#### [Problem to solve]
Collect every line of the listing that contains the string "Find".

#### [Saved data entries]
···
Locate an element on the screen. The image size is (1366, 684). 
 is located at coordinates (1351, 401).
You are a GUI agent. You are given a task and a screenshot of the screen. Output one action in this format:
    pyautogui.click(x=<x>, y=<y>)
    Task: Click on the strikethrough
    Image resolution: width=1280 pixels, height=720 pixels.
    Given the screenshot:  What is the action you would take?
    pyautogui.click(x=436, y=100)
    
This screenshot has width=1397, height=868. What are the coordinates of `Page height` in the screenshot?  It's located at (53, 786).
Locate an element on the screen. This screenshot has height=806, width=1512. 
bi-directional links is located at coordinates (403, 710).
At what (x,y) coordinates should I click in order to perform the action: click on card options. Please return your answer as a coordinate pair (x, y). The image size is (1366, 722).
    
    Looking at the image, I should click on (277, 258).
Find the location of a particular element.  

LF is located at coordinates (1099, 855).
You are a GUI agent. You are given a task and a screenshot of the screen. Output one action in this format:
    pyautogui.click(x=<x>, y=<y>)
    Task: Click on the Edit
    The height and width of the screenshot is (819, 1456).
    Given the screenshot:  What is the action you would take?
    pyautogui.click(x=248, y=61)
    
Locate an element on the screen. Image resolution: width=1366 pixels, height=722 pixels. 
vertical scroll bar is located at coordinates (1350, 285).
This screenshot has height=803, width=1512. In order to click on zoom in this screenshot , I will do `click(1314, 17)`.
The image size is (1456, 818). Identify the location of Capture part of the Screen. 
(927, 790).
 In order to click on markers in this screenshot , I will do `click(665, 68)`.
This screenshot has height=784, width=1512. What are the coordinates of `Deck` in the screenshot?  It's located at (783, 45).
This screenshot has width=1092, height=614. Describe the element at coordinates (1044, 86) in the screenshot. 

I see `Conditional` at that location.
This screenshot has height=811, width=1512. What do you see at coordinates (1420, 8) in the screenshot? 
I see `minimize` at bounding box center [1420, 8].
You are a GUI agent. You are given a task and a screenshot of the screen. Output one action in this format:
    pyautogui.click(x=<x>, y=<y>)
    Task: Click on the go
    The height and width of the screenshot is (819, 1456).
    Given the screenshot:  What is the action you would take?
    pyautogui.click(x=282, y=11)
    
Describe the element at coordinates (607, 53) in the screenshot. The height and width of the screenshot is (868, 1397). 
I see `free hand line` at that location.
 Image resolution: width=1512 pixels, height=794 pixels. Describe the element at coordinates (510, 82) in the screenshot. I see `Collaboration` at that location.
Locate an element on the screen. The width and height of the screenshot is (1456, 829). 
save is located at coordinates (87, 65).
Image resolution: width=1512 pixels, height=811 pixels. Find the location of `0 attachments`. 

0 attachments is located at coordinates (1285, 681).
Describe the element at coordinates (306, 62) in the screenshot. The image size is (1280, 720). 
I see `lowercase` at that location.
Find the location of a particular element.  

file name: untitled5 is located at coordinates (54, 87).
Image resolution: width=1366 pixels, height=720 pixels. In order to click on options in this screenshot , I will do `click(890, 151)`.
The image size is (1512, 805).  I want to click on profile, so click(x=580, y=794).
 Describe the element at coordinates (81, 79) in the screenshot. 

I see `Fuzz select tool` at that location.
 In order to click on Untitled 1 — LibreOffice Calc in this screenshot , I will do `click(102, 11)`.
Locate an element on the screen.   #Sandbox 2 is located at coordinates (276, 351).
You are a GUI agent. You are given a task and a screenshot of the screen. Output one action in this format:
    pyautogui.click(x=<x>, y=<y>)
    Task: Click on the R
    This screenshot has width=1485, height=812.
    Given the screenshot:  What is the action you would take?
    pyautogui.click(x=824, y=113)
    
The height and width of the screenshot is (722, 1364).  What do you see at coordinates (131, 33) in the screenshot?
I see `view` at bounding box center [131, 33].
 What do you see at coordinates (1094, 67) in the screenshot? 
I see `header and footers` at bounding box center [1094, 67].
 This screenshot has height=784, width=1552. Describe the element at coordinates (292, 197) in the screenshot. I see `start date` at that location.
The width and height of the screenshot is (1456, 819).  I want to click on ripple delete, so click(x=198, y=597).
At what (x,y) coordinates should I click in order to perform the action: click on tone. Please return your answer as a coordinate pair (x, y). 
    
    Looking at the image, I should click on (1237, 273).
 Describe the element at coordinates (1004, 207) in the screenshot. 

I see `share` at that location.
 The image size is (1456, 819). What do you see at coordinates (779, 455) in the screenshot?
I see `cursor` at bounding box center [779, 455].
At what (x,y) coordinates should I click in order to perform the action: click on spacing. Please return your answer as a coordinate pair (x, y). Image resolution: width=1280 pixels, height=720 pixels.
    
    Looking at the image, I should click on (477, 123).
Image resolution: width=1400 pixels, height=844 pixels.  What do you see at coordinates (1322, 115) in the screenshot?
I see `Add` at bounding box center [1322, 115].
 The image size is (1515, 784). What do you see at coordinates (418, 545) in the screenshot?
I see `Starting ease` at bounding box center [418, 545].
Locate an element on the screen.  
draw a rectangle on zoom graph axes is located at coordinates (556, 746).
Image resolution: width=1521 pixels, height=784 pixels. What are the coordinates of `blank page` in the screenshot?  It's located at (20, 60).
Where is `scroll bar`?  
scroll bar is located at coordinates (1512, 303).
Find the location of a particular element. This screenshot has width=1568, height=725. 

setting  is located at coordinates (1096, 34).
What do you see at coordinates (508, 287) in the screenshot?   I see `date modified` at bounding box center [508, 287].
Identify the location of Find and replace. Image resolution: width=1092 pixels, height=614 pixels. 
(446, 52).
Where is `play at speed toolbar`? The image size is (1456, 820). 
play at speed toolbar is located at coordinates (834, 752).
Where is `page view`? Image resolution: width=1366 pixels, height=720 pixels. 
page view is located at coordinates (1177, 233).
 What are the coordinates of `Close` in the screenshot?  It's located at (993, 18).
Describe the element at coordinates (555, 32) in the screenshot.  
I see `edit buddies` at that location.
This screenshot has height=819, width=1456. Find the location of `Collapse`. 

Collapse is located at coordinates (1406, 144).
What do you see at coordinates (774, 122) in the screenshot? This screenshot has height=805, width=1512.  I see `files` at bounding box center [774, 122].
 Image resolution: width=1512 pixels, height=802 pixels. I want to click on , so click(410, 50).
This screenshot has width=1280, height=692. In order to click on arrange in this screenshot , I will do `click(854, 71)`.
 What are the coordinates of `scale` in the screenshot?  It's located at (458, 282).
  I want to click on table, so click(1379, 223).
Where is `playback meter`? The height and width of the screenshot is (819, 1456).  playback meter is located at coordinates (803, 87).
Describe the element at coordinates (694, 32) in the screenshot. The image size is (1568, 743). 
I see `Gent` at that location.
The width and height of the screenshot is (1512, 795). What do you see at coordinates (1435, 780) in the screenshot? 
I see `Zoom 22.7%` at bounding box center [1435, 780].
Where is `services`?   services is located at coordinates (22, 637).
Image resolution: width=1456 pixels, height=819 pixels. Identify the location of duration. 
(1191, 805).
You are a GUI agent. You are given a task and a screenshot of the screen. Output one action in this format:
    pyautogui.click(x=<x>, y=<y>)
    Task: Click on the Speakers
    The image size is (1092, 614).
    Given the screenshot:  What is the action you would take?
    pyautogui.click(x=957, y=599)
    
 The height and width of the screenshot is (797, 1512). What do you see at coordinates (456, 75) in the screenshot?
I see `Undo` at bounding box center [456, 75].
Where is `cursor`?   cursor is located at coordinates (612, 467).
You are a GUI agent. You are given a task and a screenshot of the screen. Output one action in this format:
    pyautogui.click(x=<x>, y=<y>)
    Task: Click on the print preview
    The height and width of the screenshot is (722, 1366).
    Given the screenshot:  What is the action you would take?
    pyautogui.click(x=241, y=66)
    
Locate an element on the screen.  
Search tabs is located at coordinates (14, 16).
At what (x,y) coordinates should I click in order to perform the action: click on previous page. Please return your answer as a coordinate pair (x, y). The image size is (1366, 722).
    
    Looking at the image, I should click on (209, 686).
···
#### [Reply to the exercise]
Find the location of a particular element.  
Image resolution: width=1512 pixels, height=811 pixels. Find the location of `0 attachments`. 
Find the location of a particular element.  
Find the location of a particular element. This screenshot has width=1568, height=725. 
Identify the location of Find and replace. Image resolution: width=1092 pixels, height=614 pixels. 
This screenshot has height=819, width=1456. Find the location of `Collapse`. 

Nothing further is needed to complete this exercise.